まずレイニーが地上で雷電闊歩により、スケルトンマスターの意識を撹乱させ、その間にキュリアの魔法攻撃で足元を氷で固めて身動きが取れないように…と思ったのだが、スケルトンマスターは力も増したようであっさりとキュリアの氷を粉砕し、地上にいたレイニーたちの影も破壊されてしまった。レイニーの雷電闊歩で生まれた幻影に触れると電撃が流れるはずなのに、スケルトンマスターには一切効いてない様子だった。そしてスケルトンマスターのドラゴンは翼が羽ばたかせて空を飛び出した。これではキュリアの氷による足止めも届くことはできない。状況は苦しいものに変わってしまった。だが、もとより冒険者たちは諦めてなどいなかった。

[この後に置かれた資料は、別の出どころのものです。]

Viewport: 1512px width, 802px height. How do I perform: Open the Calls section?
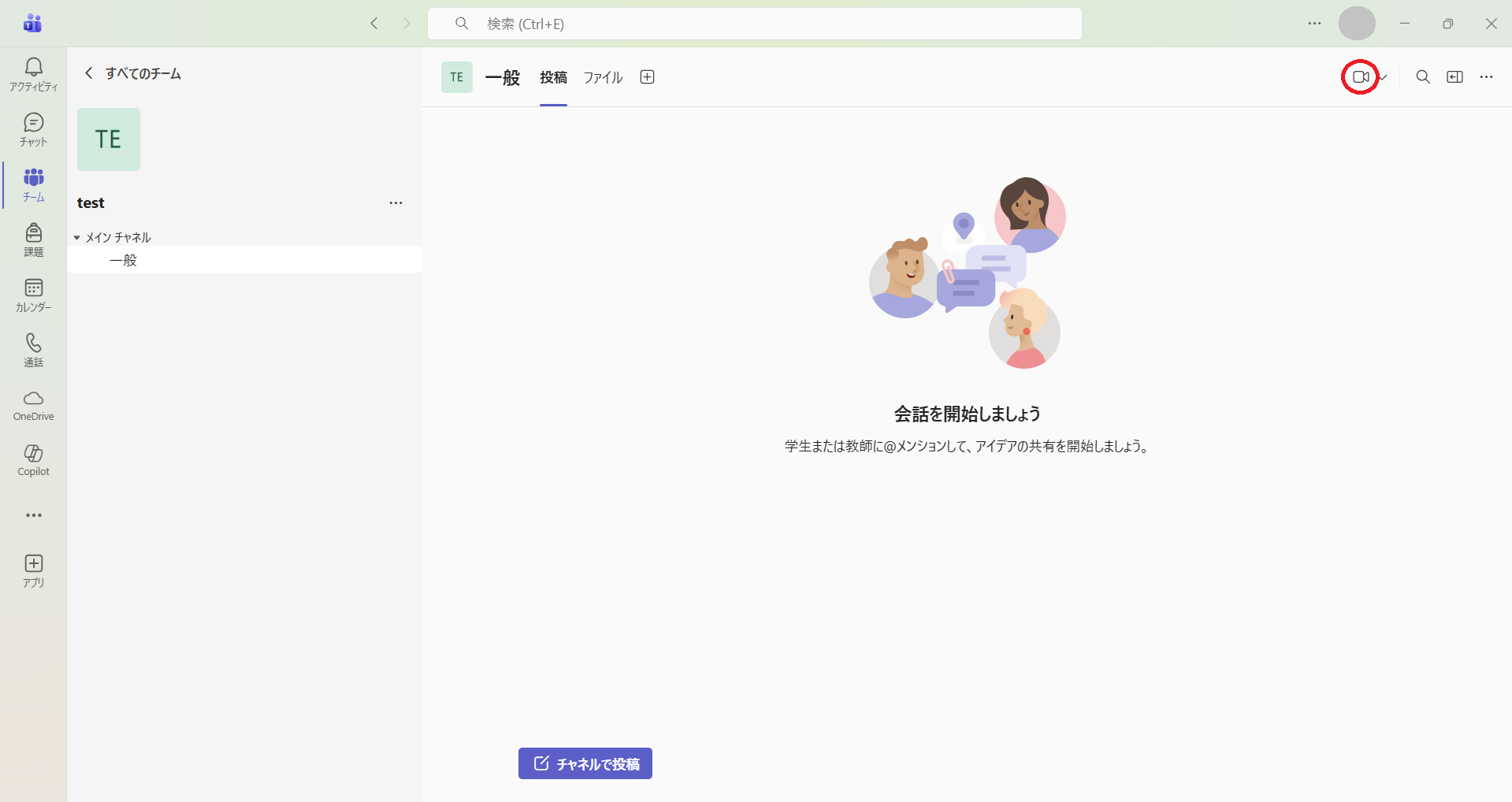coord(33,350)
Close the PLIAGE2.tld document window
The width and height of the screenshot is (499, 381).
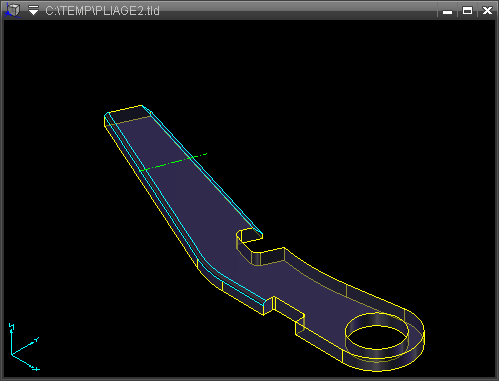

羽があるなら撃ち落とせばいいとレイニーが思い、低めの魔力操作で雷の槍を繰り出すスケルトンマスターのドラゴンの羽根目掛けて風穴を開けることに成功した。それを見たリトやジルビドたちがそれに倣ってスケルトンマスタードラゴンの羽根めがけて総攻撃をした。その甲斐あってかドラゴンはフラフラと地面に落ちると、ジルビドが
「今だ!攻撃開始!」
と叫んだことで冒険者たちはスケルトンマスタードラゴンを袋叩きして体力を削り取った。だが、スケルトンマスタードラゴンも一筋縄ではいかなかった。再び羽根が生えたかと思えば、その羽根は先ほどよりも強靭な鱗で出来た羽根で簡単には風穴が開きそうになかった。